**DIRECTIONS:** Rewrite the data from the start through the line that contains "click(785, 763)", changing every "Viewport" to "Window size" and leaving everything else as it is.

**GIVEN DATA:**
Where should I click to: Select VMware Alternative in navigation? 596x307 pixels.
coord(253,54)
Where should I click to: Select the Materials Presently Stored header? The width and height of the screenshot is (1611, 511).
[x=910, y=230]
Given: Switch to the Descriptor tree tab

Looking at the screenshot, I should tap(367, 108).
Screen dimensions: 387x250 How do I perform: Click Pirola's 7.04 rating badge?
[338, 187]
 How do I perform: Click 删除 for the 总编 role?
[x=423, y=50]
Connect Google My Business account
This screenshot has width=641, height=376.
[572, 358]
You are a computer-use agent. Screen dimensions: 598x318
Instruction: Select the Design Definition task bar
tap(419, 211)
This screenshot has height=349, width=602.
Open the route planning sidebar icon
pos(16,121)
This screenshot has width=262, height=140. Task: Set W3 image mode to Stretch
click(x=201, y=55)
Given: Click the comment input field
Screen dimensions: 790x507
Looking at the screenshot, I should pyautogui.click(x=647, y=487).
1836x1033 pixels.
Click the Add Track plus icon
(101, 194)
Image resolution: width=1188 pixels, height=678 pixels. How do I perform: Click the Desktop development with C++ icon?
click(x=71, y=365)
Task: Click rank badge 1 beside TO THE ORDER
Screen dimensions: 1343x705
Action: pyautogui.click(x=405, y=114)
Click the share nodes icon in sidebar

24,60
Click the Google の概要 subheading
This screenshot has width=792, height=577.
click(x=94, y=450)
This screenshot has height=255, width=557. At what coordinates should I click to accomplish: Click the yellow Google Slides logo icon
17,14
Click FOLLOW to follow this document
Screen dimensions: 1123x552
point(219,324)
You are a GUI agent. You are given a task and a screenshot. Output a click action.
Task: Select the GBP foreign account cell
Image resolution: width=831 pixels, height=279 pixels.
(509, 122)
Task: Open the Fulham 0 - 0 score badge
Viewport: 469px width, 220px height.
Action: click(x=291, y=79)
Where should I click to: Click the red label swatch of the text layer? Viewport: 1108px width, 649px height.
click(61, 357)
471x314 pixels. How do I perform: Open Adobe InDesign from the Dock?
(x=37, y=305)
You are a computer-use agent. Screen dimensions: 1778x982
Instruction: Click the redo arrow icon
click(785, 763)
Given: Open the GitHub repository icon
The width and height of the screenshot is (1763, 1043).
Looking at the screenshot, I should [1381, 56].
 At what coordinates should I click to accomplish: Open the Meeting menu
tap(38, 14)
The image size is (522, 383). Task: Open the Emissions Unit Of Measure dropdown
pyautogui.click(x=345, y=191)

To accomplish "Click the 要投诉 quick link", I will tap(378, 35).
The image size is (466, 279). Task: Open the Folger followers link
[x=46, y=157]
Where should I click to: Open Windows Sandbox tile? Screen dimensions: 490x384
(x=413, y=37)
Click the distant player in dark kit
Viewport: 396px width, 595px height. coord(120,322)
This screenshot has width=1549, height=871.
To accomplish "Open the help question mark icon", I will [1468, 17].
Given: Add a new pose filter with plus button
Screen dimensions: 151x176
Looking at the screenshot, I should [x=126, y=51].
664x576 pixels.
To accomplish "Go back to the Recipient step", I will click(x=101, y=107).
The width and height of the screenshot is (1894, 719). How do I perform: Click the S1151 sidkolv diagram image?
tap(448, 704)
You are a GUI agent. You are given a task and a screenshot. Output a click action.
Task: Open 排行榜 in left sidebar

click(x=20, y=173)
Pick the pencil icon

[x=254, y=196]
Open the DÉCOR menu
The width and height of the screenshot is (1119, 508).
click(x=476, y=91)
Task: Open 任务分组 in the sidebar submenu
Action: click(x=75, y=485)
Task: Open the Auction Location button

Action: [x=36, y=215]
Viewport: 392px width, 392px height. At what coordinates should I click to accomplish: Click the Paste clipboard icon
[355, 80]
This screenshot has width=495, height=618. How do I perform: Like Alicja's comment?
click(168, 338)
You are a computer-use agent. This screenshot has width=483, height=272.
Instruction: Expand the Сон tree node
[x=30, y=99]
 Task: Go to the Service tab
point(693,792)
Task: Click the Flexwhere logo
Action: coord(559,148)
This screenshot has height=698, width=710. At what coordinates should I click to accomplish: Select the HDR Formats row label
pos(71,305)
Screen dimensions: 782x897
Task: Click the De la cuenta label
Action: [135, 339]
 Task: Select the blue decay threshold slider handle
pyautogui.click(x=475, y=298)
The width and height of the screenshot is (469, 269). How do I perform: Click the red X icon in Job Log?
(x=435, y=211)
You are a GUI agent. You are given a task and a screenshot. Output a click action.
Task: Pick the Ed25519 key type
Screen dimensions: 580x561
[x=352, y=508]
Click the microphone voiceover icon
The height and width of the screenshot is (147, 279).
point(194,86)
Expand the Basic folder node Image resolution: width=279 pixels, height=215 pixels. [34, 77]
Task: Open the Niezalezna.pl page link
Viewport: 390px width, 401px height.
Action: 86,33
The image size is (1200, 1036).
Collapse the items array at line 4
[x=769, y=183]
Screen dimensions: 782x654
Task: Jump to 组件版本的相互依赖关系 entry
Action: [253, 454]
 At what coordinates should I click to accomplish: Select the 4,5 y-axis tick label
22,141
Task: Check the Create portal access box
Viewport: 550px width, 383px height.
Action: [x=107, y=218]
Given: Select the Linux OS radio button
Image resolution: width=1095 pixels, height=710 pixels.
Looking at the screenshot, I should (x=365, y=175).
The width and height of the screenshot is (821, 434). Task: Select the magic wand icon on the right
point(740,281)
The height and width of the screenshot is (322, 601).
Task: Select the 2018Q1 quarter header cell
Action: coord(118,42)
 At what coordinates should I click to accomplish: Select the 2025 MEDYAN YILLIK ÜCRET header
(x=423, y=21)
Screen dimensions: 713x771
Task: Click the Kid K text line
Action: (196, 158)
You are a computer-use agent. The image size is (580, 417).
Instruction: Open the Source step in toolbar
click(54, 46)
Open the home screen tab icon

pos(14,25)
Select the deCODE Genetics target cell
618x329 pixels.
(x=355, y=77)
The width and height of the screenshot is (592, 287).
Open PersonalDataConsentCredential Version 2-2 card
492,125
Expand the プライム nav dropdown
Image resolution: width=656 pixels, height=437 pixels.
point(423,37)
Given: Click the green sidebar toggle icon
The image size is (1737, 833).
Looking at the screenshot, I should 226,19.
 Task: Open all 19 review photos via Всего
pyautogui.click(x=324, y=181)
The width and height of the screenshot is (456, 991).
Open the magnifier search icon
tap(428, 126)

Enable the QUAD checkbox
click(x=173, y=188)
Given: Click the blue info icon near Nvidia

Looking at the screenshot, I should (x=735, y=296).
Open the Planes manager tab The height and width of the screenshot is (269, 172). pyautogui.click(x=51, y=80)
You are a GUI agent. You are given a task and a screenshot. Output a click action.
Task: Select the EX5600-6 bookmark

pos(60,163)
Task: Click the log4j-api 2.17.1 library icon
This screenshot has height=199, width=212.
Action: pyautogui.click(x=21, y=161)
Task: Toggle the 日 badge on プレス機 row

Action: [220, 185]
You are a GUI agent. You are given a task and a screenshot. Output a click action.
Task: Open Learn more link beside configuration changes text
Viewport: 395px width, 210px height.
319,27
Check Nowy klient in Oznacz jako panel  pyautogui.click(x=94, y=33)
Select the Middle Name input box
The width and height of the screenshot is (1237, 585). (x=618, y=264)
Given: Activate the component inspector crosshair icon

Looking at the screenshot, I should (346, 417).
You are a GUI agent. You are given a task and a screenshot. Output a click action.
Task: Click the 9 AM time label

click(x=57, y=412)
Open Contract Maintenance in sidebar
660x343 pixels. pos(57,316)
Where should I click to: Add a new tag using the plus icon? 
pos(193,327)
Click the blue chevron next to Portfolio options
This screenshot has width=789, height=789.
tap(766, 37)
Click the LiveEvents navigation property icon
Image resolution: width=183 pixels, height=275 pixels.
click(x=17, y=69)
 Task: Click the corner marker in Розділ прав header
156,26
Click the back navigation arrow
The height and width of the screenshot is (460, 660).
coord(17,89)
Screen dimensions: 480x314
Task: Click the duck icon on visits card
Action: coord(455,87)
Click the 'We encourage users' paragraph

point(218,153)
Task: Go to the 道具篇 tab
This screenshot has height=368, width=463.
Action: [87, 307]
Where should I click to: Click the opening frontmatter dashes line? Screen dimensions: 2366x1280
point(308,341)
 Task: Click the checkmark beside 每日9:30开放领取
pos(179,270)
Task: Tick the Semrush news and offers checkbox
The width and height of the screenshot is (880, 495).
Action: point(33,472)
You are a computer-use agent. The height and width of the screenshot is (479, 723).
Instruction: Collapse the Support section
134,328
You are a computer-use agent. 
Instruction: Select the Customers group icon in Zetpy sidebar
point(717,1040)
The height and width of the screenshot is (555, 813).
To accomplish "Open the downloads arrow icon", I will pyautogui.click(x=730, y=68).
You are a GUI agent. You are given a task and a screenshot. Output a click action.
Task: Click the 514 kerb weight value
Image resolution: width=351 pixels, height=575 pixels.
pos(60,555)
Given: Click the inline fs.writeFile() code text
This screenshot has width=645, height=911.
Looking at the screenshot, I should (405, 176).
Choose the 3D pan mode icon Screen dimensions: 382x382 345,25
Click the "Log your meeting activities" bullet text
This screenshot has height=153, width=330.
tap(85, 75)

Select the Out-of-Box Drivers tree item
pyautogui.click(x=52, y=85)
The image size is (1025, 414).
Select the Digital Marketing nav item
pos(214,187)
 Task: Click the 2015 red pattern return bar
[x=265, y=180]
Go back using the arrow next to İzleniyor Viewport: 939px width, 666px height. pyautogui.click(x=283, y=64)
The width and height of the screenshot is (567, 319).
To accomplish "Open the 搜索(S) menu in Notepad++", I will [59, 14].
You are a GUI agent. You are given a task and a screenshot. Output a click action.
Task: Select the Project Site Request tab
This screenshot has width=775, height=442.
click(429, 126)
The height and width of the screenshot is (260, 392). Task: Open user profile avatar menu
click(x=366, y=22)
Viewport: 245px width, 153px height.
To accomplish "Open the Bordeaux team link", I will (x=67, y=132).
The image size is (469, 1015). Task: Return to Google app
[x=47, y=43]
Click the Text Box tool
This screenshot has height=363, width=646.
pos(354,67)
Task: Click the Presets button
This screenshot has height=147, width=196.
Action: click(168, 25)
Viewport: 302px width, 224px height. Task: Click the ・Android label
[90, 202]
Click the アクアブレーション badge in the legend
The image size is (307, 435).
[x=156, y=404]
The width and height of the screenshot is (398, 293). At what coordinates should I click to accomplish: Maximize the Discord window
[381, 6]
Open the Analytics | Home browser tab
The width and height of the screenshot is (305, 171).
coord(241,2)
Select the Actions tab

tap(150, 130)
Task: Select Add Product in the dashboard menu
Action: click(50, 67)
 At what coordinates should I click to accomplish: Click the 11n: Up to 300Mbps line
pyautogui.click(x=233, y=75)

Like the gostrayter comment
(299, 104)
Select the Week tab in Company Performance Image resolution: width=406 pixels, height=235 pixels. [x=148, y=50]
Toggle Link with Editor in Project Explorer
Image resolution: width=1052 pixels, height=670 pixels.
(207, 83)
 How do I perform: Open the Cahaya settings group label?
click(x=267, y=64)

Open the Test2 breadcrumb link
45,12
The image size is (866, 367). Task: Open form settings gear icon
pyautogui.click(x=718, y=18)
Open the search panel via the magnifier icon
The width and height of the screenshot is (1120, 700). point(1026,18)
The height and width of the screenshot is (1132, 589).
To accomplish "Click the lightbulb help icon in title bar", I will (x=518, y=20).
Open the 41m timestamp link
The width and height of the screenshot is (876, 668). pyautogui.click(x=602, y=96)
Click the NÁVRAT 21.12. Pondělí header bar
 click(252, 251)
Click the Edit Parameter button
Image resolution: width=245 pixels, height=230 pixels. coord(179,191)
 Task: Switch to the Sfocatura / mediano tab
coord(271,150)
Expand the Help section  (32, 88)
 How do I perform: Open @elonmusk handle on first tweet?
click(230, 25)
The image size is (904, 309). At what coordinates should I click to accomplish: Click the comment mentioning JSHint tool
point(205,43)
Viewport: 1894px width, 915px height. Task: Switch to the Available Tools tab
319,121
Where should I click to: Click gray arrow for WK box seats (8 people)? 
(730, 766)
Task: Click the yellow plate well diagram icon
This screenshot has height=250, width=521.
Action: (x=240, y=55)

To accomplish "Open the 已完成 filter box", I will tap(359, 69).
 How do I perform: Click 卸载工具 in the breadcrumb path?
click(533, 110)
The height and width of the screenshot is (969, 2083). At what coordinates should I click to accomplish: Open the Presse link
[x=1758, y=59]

**REPLY:**
Where should I click to: Select VMware Alternative in navigation? 596x307 pixels.
coord(253,54)
Where should I click to: Select the Materials Presently Stored header? The width and height of the screenshot is (1611, 511).
[x=910, y=230]
Given: Switch to the Descriptor tree tab

Looking at the screenshot, I should tap(367, 108).
Screen dimensions: 387x250 How do I perform: Click Pirola's 7.04 rating badge?
[338, 187]
 How do I perform: Click 删除 for the 总编 role?
[x=423, y=50]
Connect Google My Business account
This screenshot has width=641, height=376.
[572, 358]
You are a computer-use agent. Screen dimensions: 598x318
Instruction: Select the Design Definition task bar
tap(419, 211)
This screenshot has height=349, width=602.
Open the route planning sidebar icon
pos(16,121)
This screenshot has width=262, height=140. Task: Set W3 image mode to Stretch
click(x=201, y=55)
Given: Click the comment input field
Screen dimensions: 790x507
Looking at the screenshot, I should pyautogui.click(x=647, y=487).
1836x1033 pixels.
Click the Add Track plus icon
(101, 194)
Image resolution: width=1188 pixels, height=678 pixels. How do I perform: Click the Desktop development with C++ icon?
click(x=71, y=365)
Task: Click rank badge 1 beside TO THE ORDER
Screen dimensions: 1343x705
Action: pyautogui.click(x=405, y=114)
Click the share nodes icon in sidebar

24,60
Click the Google の概要 subheading
This screenshot has width=792, height=577.
click(x=94, y=450)
This screenshot has height=255, width=557. At what coordinates should I click to accomplish: Click the yellow Google Slides logo icon
17,14
Click FOLLOW to follow this document
Screen dimensions: 1123x552
point(219,324)
You are a GUI agent. You are given a task and a screenshot. Output a click action.
Task: Select the GBP foreign account cell
Image resolution: width=831 pixels, height=279 pixels.
(509, 122)
Task: Open the Fulham 0 - 0 score badge
Window size: 469px width, 220px height.
Action: click(x=291, y=79)
Where should I click to: Click the red label swatch of the text layer? Window size: 1108px width, 649px height.
click(61, 357)
471x314 pixels. How do I perform: Open Adobe InDesign from the Dock?
(x=37, y=305)
You are a computer-use agent. Screen dimensions: 1778x982
Instruction: Click the redo arrow icon
click(785, 763)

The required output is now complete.